Political reporter Adam Nagourney of The New York Times once wrote about the buzzards flying over Michael Dukakis. Other writers have worked in flat tires on the campaign bus and garbage dumps and conflagrations near rallies and speeches.

As the campaign wheezes into its final days, "You're afraid to look at them in the eyes," says Nagourney. "You see people -- campaign people, reporters -- showing up with cameras to take pictures because they know the end is near."

But Katharine Seelye, another political reporter for The Times, says it can be instructional -- and a gripping story -- to watch someone in the final stages of a very public loss.

"The person has to come to terms with who he is and why he's losing," she says. "Will he be gracious, wise and self-aware? Or bitter, recalcitrant and unable to learn?"

Reporters who spend a lot of time in the company of losers often develop feelings for them.

"This is a bit of your adoptive family," explains Washington Post reporter Ceci Connolly. "You ride together, eat together. When one of you gets sick, everybody gets sick. You're living their miserable life with them."

Mike Shropshire, who wrote Seasons in Hell, a book on the miserable early seasons of the Texas Rangers, says it's hard to pummel the truly inept.

"Whitey Herzog was managing his first team, and he was like the captain of the Hindenburg turning on the 'No Smoking' sign. It wasn't just the number of games they lost, but the way they accumulated those losses," he recalls. "You wonder, 'How can I poetically or meaningfully describe another 17-0 loss?' "

The Rangers, he says, actually placed a player on the disabled list for a self-inflicted gunshot wound. "And even that wasn't enough to put him out of his misery, because they brought him back before the year was out," says Shropshire, laughing.

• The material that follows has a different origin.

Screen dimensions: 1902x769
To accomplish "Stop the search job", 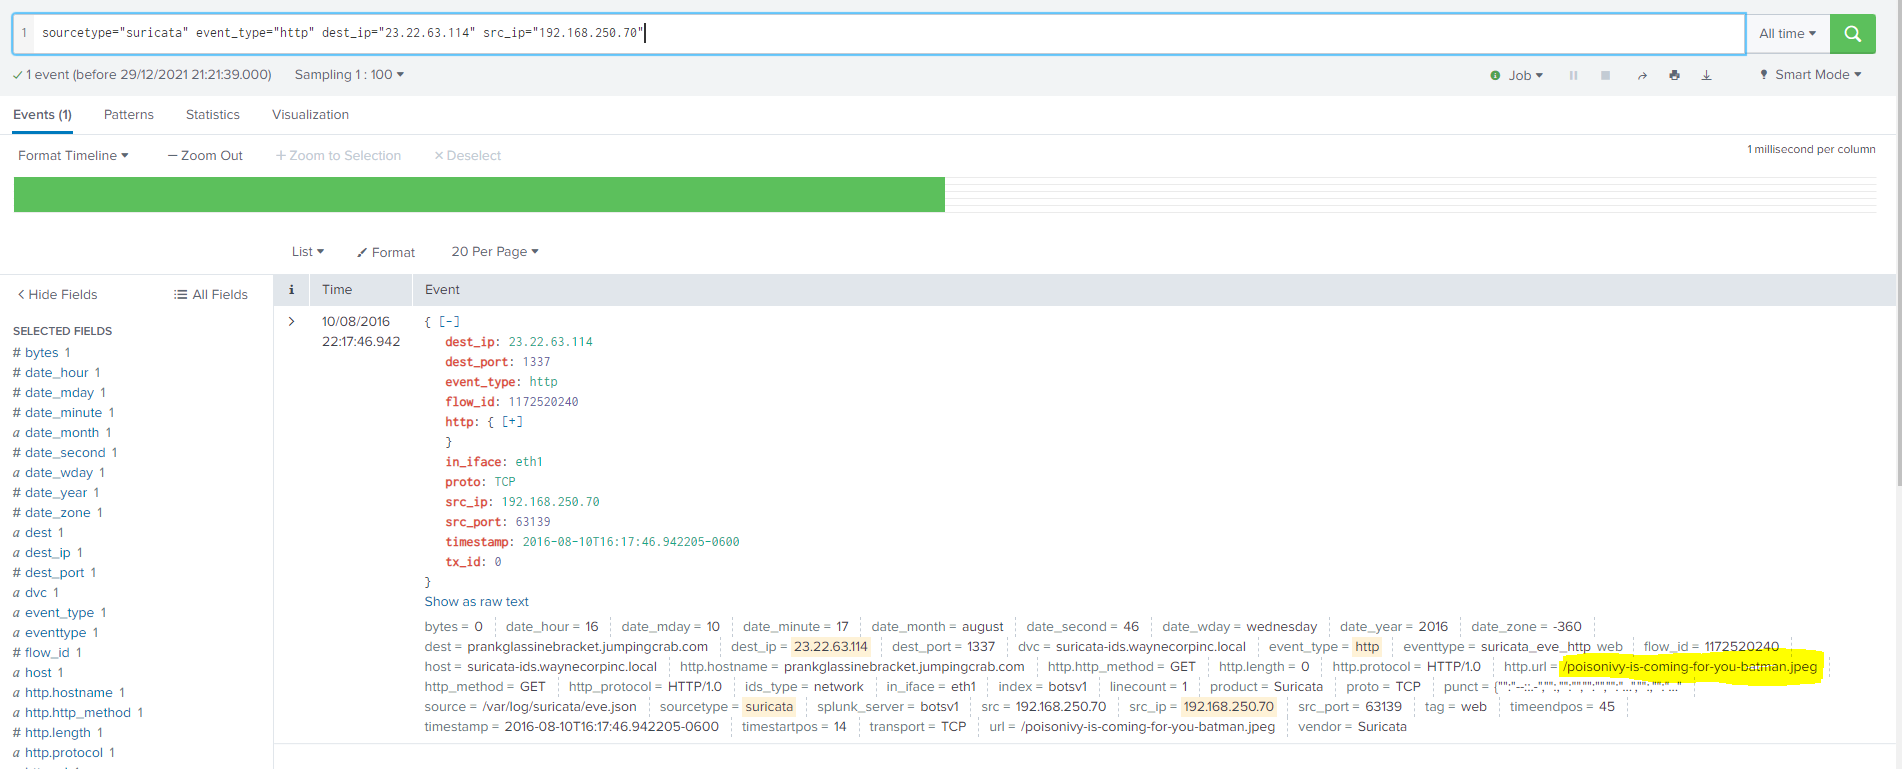I will pyautogui.click(x=1605, y=75).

Another occupational hazard is you run the risk of losing perspective.

"When you're deep inside the bubble, you don't want to come out because it's so harsh," says Seelye. "It can be a jolt to go out and hear people say what a loser the guy is."

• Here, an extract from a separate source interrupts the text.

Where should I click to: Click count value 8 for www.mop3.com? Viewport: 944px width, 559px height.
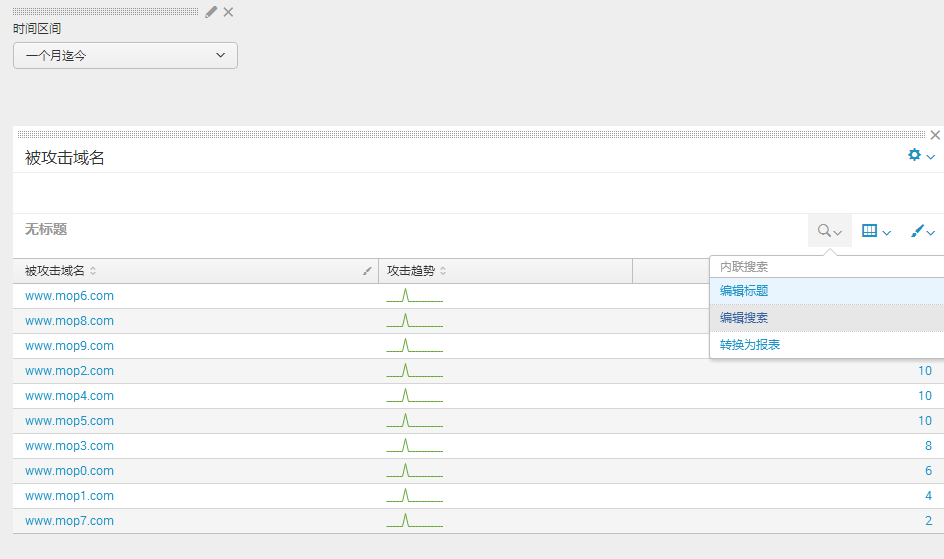(x=928, y=446)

Says Connolly, who covered failed presidential candidates Bob Dole and Al Gore, "You ask each other, 'You think today was worse than yesterday, or was the day before worse?' "

Nagourney's solution? "I always made a point of getting off [the bus]," he snickers.

Perhaps the worst fate is to see your team go from dudes to duds. Just ask any Red Sox beat reporter.

"I've covered presidential candidates who were flying high until Super Tuesday, and then they were toast," says Boston Globe reporter Bob Hohler. "One of the only differences between politicians and baseball players in times of crisis is that politicians are much better trained at putting a happy face on a disaster."

But bad isn't necessarily bad.

"Luckily for the journalist, sometimes there's still a story to be told," says Connolly. "If you think of Shakespeare, the comedies are nice, but the tragedies are the gripping tales."